In defense operations, the consequences of an incorrect decision fueled by AI systems are “much greater” depending on the use case, Baker continued. Her comments come amid the ongoing fallout between Anthropic and the Pentagon over how AI products contracted by the federal government should be used in warfighter operations. 

Just after the Trump administration canceled the contract between the Pentagon and Anthropic and further blacklisted the company in federal operations, OpenAI announced a deal with the Pentagon and said the agency agreed to Anthropic’s original stipulations: prohibitions on U.S. citizen surveillance and human presence in autonomous weapons. 

“When you think about the potential for AI transformation, it really impacts the entire spectrum of the work that we do as a national security community, from making your paperwork a little bit easier and more efficient all the way to potentially revolutionizing the targeting cycle,” Baker said. 

Baker reiterated OpenAI’s prioritization of safety in advanced AI deployment during the conference, saying that, as of now, no large language model is foolproof, including OpenAI’s flagship model ChatGPT. Baker mentioned OpenAI’s Trusted Access program as a filter for AI models with a level of safety applied, such as user protocols.

Baker’s comments were in response to the recent announcement of Project Glasswing, a new Anthropic program that is distributing the company’s high-powered beta Claude Mythos Preview model to select tech companies as a means to test its cyber capabilities.

She also briefly discussed the latest OpenAI model, Spud, which is still in development, saying cybersecurity is top of mind ahead of its release, similar to the process Anthropic is taking with its Mythos Preview model.

“As Spud leaves the laboratory environment and becomes widely accessible, we do want to make sure that cyber defenders get a chance to both understand the model capabilities and potentially use it to patch vulnerabilities that might otherwise become significant from a national security perspective,” Baker said.
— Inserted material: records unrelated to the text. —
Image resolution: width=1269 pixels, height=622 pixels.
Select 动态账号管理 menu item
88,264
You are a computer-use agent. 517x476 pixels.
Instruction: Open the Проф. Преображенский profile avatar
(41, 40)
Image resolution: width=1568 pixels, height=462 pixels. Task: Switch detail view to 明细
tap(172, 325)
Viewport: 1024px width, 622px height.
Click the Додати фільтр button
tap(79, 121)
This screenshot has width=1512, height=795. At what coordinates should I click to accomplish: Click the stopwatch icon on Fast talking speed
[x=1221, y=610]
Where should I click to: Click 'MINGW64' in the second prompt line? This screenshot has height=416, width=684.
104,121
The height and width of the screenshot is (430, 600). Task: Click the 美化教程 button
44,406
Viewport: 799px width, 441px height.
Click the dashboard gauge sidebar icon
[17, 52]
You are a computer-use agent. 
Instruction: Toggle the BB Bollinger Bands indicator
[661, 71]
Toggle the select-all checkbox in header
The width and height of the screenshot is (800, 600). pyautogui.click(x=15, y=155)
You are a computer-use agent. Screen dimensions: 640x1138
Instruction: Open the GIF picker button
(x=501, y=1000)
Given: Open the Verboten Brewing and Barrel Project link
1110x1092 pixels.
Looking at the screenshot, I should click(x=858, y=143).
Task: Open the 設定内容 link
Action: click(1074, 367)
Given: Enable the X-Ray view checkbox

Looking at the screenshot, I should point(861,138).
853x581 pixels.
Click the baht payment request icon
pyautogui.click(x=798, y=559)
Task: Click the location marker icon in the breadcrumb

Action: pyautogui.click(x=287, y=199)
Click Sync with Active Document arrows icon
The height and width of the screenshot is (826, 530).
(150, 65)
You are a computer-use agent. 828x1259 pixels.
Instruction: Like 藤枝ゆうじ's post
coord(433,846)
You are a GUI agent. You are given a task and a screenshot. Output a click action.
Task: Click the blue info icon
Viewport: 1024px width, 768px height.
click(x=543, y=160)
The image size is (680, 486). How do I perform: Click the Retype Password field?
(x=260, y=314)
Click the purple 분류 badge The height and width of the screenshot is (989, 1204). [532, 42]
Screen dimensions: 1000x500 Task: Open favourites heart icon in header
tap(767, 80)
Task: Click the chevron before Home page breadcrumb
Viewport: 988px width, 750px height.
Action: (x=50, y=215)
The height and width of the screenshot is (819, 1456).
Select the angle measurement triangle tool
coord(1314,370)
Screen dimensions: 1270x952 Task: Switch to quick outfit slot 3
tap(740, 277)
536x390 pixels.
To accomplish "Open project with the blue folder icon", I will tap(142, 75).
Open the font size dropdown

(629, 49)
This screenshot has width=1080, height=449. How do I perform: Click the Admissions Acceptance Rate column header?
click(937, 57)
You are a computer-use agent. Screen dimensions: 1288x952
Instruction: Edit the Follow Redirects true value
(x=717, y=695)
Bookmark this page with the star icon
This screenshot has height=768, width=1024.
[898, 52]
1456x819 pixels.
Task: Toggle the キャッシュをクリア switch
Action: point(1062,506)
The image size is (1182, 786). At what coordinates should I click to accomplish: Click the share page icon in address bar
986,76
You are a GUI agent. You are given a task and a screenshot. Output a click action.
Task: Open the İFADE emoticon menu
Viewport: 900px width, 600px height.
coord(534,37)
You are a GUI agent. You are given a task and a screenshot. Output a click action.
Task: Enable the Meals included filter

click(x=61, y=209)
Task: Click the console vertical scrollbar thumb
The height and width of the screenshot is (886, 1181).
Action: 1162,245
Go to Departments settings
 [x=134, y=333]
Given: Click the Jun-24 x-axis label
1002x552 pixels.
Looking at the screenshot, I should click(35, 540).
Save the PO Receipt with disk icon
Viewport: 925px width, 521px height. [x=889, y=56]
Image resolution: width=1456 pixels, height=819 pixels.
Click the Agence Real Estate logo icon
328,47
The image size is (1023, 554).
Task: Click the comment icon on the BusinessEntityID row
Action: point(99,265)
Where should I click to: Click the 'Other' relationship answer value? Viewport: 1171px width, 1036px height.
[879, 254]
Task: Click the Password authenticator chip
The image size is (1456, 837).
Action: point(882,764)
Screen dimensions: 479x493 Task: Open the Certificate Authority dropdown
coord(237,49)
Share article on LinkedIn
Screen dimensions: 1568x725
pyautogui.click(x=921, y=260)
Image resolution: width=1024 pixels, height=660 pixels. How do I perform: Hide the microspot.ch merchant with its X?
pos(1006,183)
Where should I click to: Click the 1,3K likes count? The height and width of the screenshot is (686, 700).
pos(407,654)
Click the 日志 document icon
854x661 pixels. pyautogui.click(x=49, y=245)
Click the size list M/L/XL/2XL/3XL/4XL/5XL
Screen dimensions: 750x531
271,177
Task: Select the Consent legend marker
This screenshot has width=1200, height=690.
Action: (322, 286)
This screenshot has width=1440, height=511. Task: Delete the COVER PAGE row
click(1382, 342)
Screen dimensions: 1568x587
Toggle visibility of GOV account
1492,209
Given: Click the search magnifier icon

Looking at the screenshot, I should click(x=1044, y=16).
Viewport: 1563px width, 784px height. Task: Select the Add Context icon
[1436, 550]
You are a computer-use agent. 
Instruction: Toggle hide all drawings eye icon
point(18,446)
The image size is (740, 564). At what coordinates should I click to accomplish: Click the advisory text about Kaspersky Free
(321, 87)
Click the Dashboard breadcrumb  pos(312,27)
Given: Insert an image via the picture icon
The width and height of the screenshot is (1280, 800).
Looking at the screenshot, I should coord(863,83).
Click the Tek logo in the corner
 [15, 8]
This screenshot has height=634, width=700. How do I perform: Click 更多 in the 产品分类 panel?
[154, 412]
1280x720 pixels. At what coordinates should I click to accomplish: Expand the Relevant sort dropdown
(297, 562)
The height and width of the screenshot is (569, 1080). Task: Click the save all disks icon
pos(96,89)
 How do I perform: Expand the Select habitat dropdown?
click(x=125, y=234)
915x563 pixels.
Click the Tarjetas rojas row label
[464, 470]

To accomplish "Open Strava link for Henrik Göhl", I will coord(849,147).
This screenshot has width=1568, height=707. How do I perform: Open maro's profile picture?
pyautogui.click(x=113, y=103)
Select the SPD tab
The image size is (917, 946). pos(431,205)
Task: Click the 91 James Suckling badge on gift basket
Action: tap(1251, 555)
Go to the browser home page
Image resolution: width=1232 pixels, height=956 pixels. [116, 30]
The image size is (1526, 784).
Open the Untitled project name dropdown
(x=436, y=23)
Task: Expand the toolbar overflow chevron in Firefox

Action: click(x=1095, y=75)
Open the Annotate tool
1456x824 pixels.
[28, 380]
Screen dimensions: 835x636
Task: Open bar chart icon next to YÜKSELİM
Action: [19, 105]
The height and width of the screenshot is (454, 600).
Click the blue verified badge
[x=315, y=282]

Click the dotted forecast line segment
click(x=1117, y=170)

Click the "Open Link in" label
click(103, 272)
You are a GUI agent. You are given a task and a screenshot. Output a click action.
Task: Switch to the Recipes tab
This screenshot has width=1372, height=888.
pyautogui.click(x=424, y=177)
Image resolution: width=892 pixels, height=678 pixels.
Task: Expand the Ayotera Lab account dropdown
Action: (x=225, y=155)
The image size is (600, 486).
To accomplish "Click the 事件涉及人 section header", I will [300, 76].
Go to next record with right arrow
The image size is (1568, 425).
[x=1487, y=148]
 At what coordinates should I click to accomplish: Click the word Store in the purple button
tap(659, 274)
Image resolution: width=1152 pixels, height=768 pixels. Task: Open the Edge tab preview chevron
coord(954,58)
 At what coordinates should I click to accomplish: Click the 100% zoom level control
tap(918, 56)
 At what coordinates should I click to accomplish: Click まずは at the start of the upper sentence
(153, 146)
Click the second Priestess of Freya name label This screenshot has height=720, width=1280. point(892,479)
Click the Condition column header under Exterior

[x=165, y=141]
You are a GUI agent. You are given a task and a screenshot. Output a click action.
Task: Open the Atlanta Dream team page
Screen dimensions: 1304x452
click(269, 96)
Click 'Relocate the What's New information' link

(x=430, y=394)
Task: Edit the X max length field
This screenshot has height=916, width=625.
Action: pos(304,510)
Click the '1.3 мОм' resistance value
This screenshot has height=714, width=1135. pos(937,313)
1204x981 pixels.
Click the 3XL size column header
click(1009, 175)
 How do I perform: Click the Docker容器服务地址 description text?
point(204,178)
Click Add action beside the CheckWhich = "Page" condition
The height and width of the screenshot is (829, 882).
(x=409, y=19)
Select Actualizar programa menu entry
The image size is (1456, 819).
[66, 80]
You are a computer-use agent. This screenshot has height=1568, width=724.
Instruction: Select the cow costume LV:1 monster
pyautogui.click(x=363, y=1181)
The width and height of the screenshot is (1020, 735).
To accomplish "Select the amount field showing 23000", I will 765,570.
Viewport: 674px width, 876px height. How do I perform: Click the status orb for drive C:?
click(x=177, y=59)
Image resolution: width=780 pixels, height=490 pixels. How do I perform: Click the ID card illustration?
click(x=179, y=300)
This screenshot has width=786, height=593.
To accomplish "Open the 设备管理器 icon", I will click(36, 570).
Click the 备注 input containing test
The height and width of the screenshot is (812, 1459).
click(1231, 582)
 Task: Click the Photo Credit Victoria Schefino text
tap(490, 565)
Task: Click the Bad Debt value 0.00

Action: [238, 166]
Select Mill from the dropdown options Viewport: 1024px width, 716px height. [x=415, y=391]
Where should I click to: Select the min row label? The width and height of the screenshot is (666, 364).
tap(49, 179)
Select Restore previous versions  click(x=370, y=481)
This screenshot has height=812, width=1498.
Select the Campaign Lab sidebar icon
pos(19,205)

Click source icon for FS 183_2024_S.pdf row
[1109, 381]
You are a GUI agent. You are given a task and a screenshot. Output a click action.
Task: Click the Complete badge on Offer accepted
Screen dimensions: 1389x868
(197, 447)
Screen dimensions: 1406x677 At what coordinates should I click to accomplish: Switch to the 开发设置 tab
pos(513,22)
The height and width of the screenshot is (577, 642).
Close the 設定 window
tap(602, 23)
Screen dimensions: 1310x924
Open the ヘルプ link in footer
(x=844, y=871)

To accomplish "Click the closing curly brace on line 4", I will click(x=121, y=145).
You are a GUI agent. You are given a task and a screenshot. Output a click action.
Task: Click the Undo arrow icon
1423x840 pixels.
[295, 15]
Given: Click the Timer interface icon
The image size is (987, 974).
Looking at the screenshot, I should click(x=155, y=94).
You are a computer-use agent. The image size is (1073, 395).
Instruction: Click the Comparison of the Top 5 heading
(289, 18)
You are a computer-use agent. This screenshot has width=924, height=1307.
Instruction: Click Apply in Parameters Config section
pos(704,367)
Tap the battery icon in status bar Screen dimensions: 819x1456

In addition to expanding on OpenAI’s security posture when crafting and deploying its AI models, Baker discussed her effort to bring OpenAI engineers to Congress, the White House and the Pentagon to evangelize the technical facts about AI with policymakers and to foster smart, strategic AI adoption in government workflows.

“I do worry a little bit that we'll try a bunch of wrong things before we get to the right thing,” she said. “I hope that we get there before there is a crisis that really forces us to galvanize and come together. I think we can do it.”